● **CONSEGNA 1**
Riscrivi in forma di elenco puntato il paragrafo dell'estratto che comincia con «Due. Anche quelli che hanno perso un lavoro», mantenendone i fatti principali.
● **CONSEGNA 2**
Riassumi l'estratto in due frasi.
● **CONSEGNA 3**
Secondo l'estratto, quanti anni di contributi versati servono per rientrare nella mini-Aspi?

Due. Anche quelli che hanno perso un lavoro non sono tutti uguali. Ci sono i tempi indeterminati, quelli del posto fisso, poi i tempi determinati, posto a termine ma comunque da dipendente, e tutti gli altri, i precari (co-co-pro, partite Iva, prestatori occasionali, ecc). La riforma allarga le tutele solo ai dipendenti, rispetto a prima quel che cambia è che ci sono gli apprendisti e gli artisti. Per loro sarà l’Aspi. Mentre la mini-Aspi rafforza un po’ la vecchia “disoccupazione a requisiti ridotti”, ma ancora una volta riguarda solo quelli che escono da un lavoro dipendente (e hanno almeno 2 anni di contributi versati). Rimangono invece esclusi da qualunque tutela “tutti gli altri” e le donne – manco a dirlo – sono qui le più numerose. Una ricerca Isfol (si veda http://www.isfol.it/Notizie/Dettaglio/index.scm?codi_noti=7176&cod_archivio=1) ha, infatti, calcolato che tra i lavoratori “non-standard” ci sono più donne che uomini. Se poi si va a guardare per fasce d’età troviamo che è sotto i 40 anni che c’è la maggiore disuguaglianza tra uomini e donne con un’alta concentrazione di precarie. Lo confermano anche i dati Inps sulla gestione separata. Discriminazione per fertilità? A questo proposito, nella riforma non c’è traccia dell’assegno di maternità universale, cavallo di tante battaglie (si veda la proposta elaborata dal gruppo Maternità e paternità: http://maternitapaternita.blogspot.it/p/avere-un-figlio-oggi-e-un-privilegio.html).

● **SEZIONE DATI**
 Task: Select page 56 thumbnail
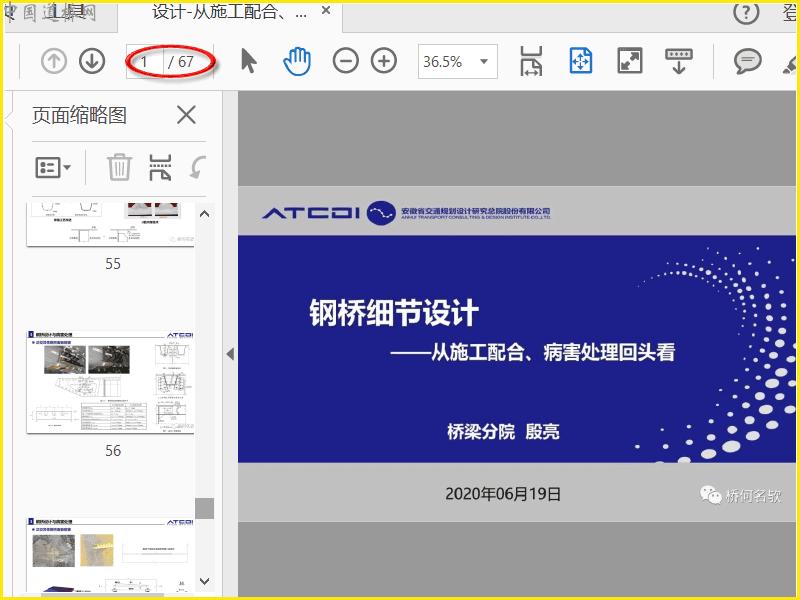(x=110, y=383)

● **RISULTATO ATTESO 1**
- Chi perde il lavoro non si trova in una condizione uguale per tutti. Ci sono i dipendenti a tempo indeterminato, quelli a tempo determinato e i precari (co-co-pro, partite Iva, prestatori occasionali, ecc.).
- La riforma estende le tutele solo ai dipendenti. La novità è l'inclusione di apprendisti e artisti, ai quali spetterà l'Aspi.
- La mini-Aspi rafforza in parte la vecchia "disoccupazione a requisiti ridotti". Riguarda però solo chi esce da un lavoro dipendente e ha almeno 2 anni di contributi versati.
- I precari restano esclusi da qualunque tutela, e tra loro le donne sono le più numerose.
- Secondo una ricerca Isfol, tra i lavoratori "non-standard" ci sono più donne che uomini.
- La disuguaglianza maggiore si registra sotto i 40 anni, con un'alta concentrazione di precarie, come confermano anche i dati Inps sulla gestione separata.
- Nella riforma non c'è traccia dell'assegno di maternità universale, oggetto di tante battaglie.

● **RISULTATO ATTESO 2**
La riforma allarga le tutele per chi perde il lavoro solo ai dipendenti, includendo ora apprendisti e artisti nell'Aspi e rafforzando con la mini-Aspi la vecchia disoccupazione a requisiti ridotti, mentre i precari restano esclusi. Tra i precari le donne sono le più numerose, soprattutto sotto i 40 anni secondo i dati Isfol e Inps, e nella riforma manca l'assegno di maternità universale.

● **RISULTATO ATTESO 3**
Almeno 2 anni.